[Raw records]
════════════════════

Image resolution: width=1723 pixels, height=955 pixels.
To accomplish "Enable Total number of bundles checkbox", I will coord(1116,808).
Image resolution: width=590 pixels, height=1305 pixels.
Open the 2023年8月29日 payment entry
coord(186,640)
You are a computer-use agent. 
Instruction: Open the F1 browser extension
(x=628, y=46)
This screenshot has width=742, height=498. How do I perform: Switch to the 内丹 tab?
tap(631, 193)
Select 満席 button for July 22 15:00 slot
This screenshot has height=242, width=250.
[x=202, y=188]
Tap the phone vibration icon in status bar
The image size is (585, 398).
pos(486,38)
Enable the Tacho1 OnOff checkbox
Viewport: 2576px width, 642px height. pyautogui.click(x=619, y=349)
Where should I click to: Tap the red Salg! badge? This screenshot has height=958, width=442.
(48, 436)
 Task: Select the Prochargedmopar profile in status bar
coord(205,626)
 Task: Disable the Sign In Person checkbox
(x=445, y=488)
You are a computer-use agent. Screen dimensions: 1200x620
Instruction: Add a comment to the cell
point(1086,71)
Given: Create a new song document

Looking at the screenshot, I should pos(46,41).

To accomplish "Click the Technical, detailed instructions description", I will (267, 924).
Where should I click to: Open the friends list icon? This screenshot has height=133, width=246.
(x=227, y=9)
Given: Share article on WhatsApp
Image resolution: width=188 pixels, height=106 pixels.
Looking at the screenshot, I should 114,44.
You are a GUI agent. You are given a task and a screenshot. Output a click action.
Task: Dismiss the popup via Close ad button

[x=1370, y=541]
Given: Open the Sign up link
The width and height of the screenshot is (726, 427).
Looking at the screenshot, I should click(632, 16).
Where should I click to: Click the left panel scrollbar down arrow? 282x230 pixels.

════════════════════

The request: Copy out, word for word, the records from the line that contains "You are a computer-use agent. Screen" through the end of the records, including both that line and the final one.

Solved problem:
You are a computer-use agent. Screen dimensions: 1200x620
Instruction: Add a comment to the cell
point(1086,71)
Given: Create a new song document

Looking at the screenshot, I should pos(46,41).

To accomplish "Click the Technical, detailed instructions description", I will (267, 924).
Where should I click to: Open the friends list icon? This screenshot has height=133, width=246.
(x=227, y=9)
Given: Share article on WhatsApp
Image resolution: width=188 pixels, height=106 pixels.
Looking at the screenshot, I should 114,44.
You are a GUI agent. You are given a task and a screenshot. Output a click action.
Task: Dismiss the popup via Close ad button

[x=1370, y=541]
Given: Open the Sign up link
The width and height of the screenshot is (726, 427).
Looking at the screenshot, I should click(632, 16).
Where should I click to: Click the left panel scrollbar down arrow? 282x230 pixels.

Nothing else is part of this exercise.